This month marks the fifth anniversary of the invasion of Iraq. For many of the journalists who have covered it, it has been the story of their lifetime, but we’ve nevertheless seen coverage of the war slip off the front pages over the last few months. While there are still plenty of reporters risking their lives doing great work in Iraq, much of the political, social, and economic complexity of today’s war seems to be getting lost in the election-year crush, even as the war continues to be a major issue in the campaign. This series is CJR’s attempt to add a little bit of context to the whole, while digging into stories that don’t always make it into our morning newspapers.
“They’re gonna see us going out, and know that we have to come back this way,” Captain Glenn Helberg cautioned his men. We were walking out of combat outpost Courage, northwest of Baghdad, just before nightfall. The message was simple: the enemy studies habits, trends, and patterns just as any other military outfit does; so as the platoon left the base, Helberg wanted to make sure that his men were not complacent on the way back in.
It was a hell of a way to walk to a neighbor’s house for dinner, but that was just what we were doing on this cold, clear January night. Sheik Munder, a prominent Shia in the area, had invited the captain over for dinner, and despite the fact that his house was less than a mile from the patrol base, we would be walking across open road, with flat, open land on either side, so every precaution would be taken. This rural area had been an al Qaeda stronghold until just a few months ago, before the Sons of Iraq—groups of local men paid $300 a month to man checkpoints and keep security in their area—came out in force.
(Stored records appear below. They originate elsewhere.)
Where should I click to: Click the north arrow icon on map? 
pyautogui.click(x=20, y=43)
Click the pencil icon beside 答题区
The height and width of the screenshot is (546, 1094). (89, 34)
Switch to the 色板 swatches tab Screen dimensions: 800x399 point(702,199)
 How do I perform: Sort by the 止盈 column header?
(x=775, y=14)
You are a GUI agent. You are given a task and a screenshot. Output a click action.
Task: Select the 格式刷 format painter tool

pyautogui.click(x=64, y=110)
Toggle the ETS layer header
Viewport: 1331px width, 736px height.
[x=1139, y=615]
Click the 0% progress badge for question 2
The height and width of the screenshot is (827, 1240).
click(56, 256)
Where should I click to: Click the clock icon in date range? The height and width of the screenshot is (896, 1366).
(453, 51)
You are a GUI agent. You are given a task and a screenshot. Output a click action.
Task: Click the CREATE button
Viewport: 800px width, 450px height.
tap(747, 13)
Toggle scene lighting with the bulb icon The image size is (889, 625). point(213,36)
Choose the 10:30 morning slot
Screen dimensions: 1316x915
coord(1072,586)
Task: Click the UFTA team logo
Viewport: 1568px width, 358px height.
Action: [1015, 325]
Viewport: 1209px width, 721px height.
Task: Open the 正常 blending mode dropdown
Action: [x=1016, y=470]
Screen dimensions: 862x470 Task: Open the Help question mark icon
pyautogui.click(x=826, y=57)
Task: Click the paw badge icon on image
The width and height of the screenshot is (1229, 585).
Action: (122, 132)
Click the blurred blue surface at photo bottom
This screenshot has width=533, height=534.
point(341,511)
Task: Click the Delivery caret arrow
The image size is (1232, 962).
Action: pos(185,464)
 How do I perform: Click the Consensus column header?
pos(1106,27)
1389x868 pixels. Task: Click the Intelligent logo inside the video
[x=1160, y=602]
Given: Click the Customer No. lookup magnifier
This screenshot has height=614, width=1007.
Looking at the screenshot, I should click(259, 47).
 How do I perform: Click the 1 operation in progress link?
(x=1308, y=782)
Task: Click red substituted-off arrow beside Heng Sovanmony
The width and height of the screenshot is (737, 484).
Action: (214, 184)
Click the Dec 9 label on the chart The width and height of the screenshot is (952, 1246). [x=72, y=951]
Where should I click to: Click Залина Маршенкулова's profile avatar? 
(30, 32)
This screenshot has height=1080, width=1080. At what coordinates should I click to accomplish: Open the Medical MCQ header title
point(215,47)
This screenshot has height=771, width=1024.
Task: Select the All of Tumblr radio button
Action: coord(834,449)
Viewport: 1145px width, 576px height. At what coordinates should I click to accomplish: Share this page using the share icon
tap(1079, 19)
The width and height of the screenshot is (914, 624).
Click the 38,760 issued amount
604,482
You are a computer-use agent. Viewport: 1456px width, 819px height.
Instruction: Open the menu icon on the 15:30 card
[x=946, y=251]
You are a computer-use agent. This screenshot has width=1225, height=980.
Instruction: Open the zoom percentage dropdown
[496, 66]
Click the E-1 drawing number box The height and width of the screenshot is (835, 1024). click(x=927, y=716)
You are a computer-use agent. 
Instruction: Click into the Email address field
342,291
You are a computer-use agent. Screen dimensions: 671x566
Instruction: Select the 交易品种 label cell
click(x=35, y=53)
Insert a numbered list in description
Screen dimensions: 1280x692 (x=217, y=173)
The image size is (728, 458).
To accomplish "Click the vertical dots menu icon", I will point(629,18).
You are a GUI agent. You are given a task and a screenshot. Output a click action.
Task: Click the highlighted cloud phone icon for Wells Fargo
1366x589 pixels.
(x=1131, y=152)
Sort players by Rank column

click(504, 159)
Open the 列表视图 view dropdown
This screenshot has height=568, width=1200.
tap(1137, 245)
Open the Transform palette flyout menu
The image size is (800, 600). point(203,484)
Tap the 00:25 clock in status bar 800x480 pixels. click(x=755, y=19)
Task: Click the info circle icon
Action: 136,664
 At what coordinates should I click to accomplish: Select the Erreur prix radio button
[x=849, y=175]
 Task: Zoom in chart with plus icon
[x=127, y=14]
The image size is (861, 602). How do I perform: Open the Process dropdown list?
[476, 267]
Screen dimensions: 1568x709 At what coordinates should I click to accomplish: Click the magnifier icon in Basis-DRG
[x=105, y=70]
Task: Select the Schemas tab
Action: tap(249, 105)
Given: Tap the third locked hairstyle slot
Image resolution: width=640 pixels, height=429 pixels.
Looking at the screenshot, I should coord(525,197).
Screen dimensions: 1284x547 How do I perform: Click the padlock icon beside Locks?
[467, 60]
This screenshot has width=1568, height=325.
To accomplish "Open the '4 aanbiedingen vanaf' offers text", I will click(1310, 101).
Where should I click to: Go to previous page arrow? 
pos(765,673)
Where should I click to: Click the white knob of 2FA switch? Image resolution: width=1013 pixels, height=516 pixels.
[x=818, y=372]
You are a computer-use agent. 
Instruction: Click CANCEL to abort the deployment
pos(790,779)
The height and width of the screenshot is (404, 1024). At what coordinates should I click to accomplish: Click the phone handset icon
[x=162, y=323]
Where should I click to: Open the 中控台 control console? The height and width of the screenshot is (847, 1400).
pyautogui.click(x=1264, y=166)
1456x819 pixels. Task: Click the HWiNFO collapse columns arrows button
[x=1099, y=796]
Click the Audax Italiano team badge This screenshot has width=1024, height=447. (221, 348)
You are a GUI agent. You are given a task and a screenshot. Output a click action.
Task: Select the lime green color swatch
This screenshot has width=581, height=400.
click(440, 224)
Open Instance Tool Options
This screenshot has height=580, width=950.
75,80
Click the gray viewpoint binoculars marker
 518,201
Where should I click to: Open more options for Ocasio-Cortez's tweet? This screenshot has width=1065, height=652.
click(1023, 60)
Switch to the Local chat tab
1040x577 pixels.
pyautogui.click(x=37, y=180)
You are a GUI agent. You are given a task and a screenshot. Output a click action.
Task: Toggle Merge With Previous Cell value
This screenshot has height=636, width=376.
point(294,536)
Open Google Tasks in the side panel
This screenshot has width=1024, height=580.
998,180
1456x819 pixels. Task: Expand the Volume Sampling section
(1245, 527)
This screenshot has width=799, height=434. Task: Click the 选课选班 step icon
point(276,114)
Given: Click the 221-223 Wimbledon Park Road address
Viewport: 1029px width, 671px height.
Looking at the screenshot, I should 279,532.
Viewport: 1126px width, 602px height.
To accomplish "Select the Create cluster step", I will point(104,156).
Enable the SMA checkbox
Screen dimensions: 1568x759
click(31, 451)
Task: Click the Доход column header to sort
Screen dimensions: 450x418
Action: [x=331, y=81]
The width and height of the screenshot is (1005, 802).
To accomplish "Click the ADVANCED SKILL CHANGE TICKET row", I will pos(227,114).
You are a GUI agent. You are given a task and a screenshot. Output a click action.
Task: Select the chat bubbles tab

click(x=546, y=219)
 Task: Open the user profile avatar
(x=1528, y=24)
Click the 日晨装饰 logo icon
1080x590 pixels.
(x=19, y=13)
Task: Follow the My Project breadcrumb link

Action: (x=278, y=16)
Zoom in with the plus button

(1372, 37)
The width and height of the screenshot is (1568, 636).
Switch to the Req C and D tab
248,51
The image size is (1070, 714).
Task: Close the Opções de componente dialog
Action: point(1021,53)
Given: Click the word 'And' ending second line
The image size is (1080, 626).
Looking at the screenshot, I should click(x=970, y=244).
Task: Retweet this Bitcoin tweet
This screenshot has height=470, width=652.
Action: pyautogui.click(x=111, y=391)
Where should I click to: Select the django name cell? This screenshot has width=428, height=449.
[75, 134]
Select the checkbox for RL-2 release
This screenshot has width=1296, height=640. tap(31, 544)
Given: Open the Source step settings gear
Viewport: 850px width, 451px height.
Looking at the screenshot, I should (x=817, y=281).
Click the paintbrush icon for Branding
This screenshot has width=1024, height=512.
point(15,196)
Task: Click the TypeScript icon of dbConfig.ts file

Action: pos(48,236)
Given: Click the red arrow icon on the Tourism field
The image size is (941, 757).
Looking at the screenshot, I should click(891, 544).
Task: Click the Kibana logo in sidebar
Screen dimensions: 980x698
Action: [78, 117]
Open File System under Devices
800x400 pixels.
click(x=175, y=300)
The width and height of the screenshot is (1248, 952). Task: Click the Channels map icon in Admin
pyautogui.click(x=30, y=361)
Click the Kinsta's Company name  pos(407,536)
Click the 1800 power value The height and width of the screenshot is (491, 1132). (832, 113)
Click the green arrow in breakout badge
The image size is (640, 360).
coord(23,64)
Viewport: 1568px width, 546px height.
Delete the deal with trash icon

Given that some of these men are the same ones who were planting IEDs last year, American commanders are taking nothing for granted.
There is still plenty of daily combat going on—especially in the major remaining al Qaeda strongholds up north near Mosul, in the central “breadbasket” of Diyala, and south of Baghdad in Arab Jabour—but peaceful meetings like this are just as common. Counterinsurgency strategy places a premium on what has been called the “strategic corporal,” soldiers who have to think like an infantryman, act like a diplomat, and be able to change from one to the other on the fly. This is how the game is being played in the new, relative quiet of Iraq—especially in areas where despite the lull in daily violence, the war is still far from over.
In 1999, Marine General Charles C. Krulak wrote of the “three-block war” where soldiers in irregular conflicts “will be confronted by the entire spectrum of tactical challenges in the span of a few hours and, potentially, within the space of three contiguous city blocks.” In regions like the area around Courage, where the Iraqi national government is little more than a rumor, Krulak’s words ring true: “The individual [American service member] will be the most conspicuous symbol of American foreign policy. His or her actions may not only influence the immediate tactical situation, but have operational and strategic implications as well.”
At heart, much of this work is done by cultivating relationships—trying to show the Iraqis that American soldiers are strong but fair, an honest broker in a country rife with corruption and double-dealing, and under a government seen by most Sunnis as being sectarian at best, a tool of Shia Iran bent on violently subjugating the Sunni minority at worst.
Part of this relationship-building is figuring out who the power players are in any given region. The term “sheik,” I discovered, has become one of the more overused terms in Iraq. Once the Awakening movement (the original name for the Sons of Iraq) started in Anbar in 2006, and then moved through different parts of the country in 2007, Iraqis began popping up, assuring the Americans that they were sheiks who wielded power in their respective regions. The soldiers at Courage, (Charlie company of the 1st Battalion, 21st Regiment, 25th Infantry Division, part of the 2nd Stryker Brigade Combat Team) are new to the area, and “a lot of guys are coming out of the woodwork trying to assert themselves saying, ‘hey I’m a sheik, I’m in charge of this whole town,’ so you have to weigh that with what the old units told us about that guy operates,” Helberg told me as we walked to Munder’s house in the thickening darkness. Apparently, sheik Munder made the cut.